### Assigned task
In the data below, find each line containing the string "Given" and return it.

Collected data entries
:::
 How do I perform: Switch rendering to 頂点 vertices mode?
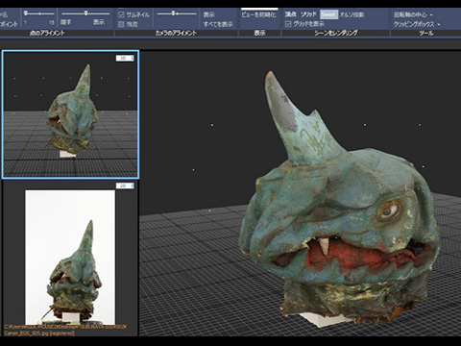(291, 14)
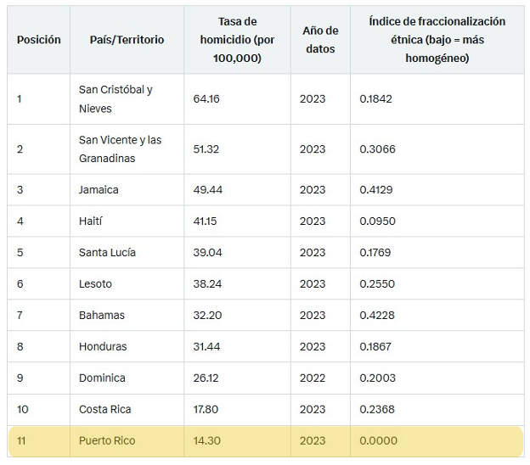Image resolution: width=530 pixels, height=465 pixels.
Task: Click the 2022 year cell for Dominica
Action: [x=313, y=378]
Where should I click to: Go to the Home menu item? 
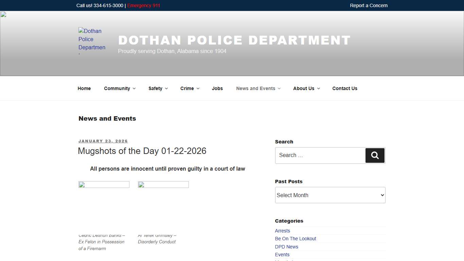tap(84, 88)
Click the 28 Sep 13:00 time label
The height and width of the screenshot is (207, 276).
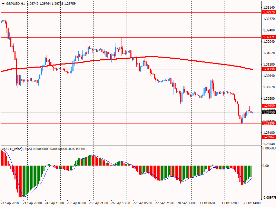pos(187,203)
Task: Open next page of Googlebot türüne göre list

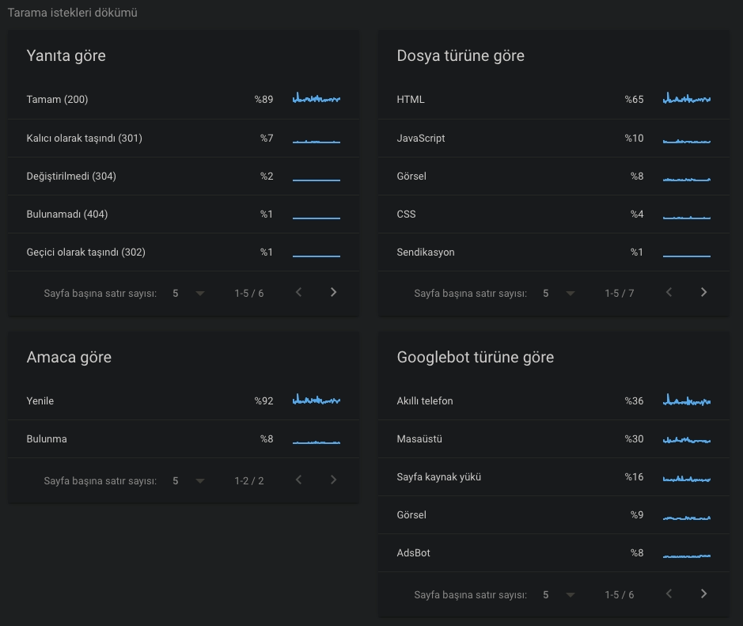Action: (x=703, y=593)
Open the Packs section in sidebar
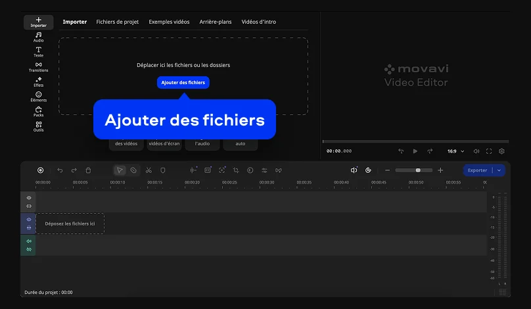Screen dimensions: 531x309 (x=39, y=111)
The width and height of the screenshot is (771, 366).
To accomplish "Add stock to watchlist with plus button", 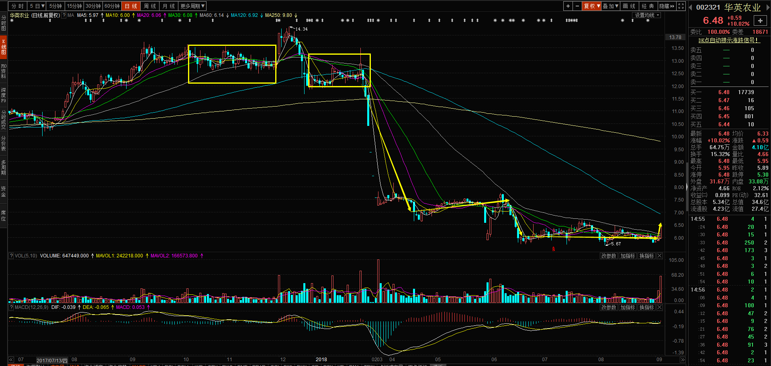I will tap(760, 21).

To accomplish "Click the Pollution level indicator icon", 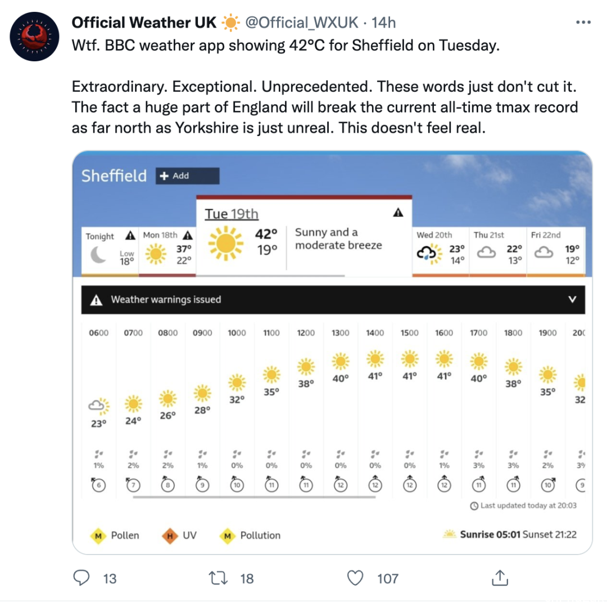I will [228, 536].
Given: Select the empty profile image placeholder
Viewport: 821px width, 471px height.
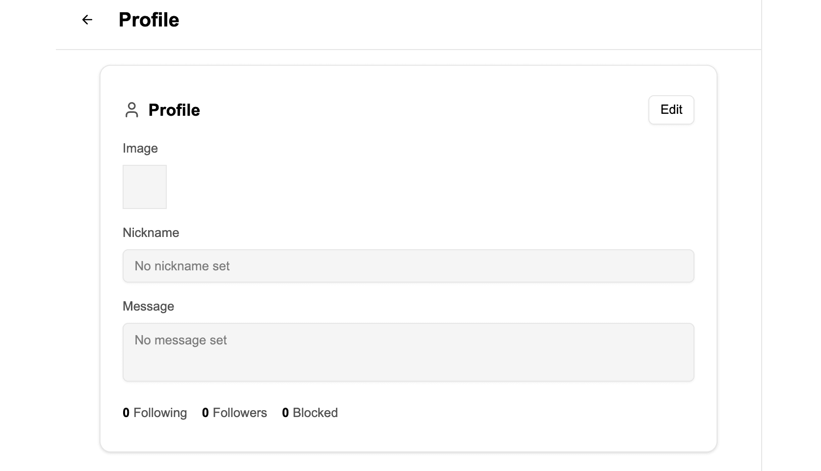Looking at the screenshot, I should [145, 187].
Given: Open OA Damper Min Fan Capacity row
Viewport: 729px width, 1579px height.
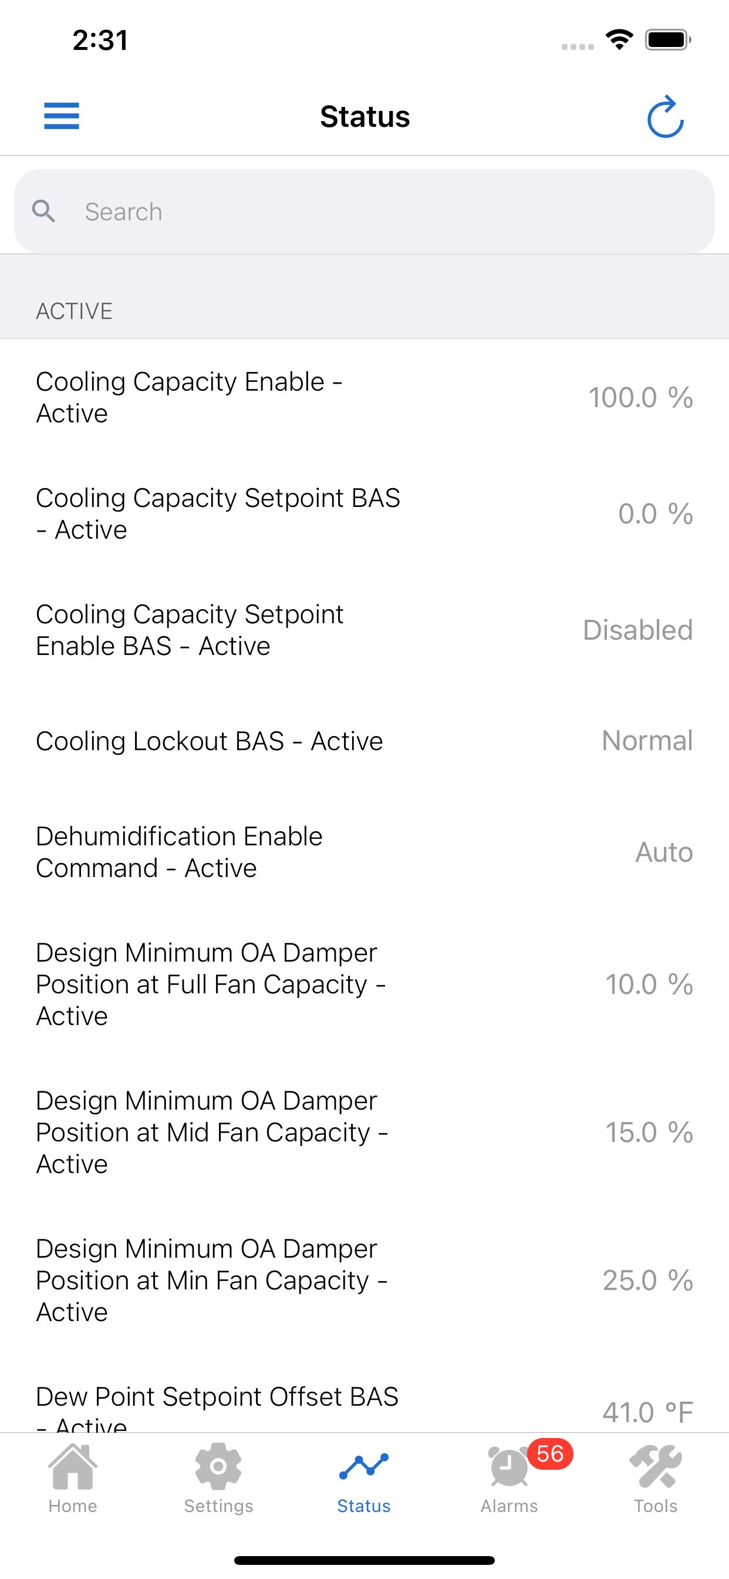Looking at the screenshot, I should 365,1280.
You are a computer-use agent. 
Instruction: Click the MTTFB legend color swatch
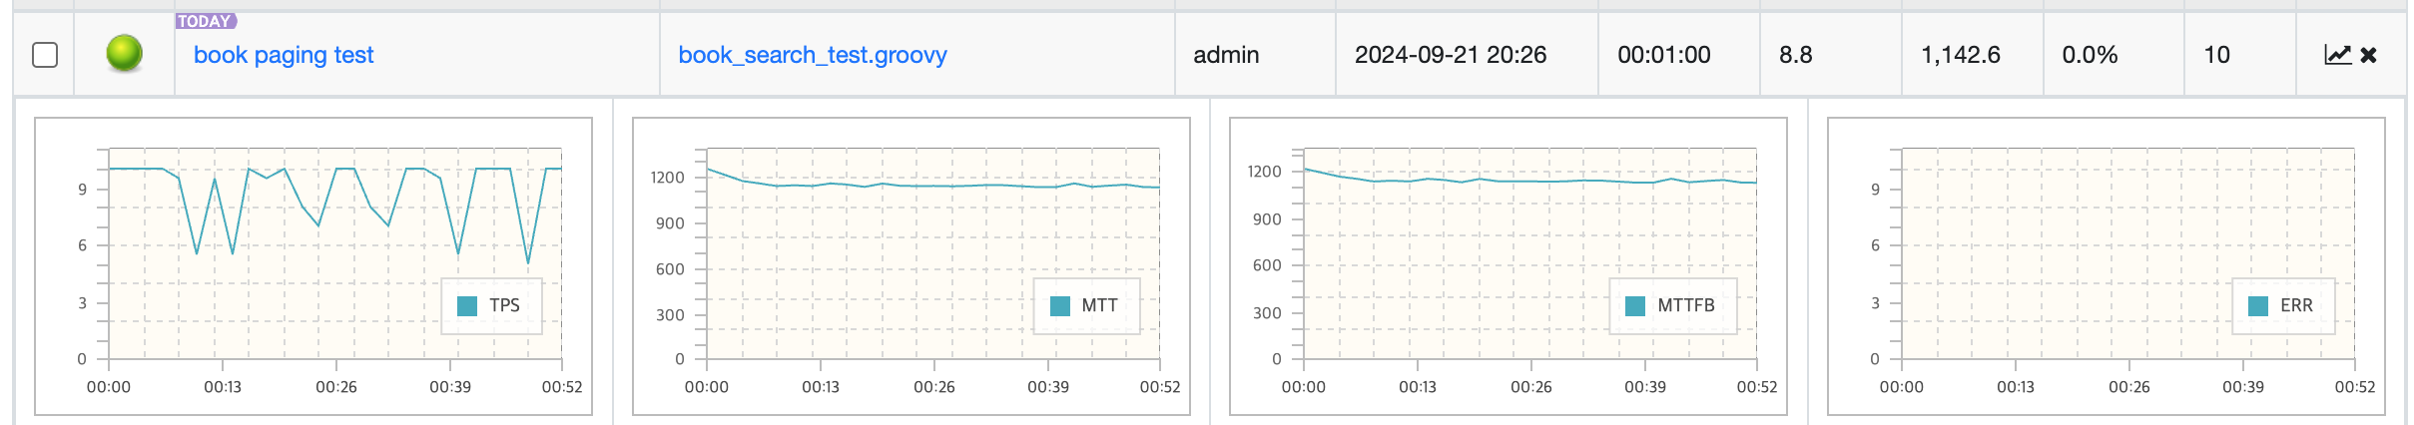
:::
### Problem solution
Given: Select the empty profile image placeholder
Given: Open OA Damper Min Fan Capacity row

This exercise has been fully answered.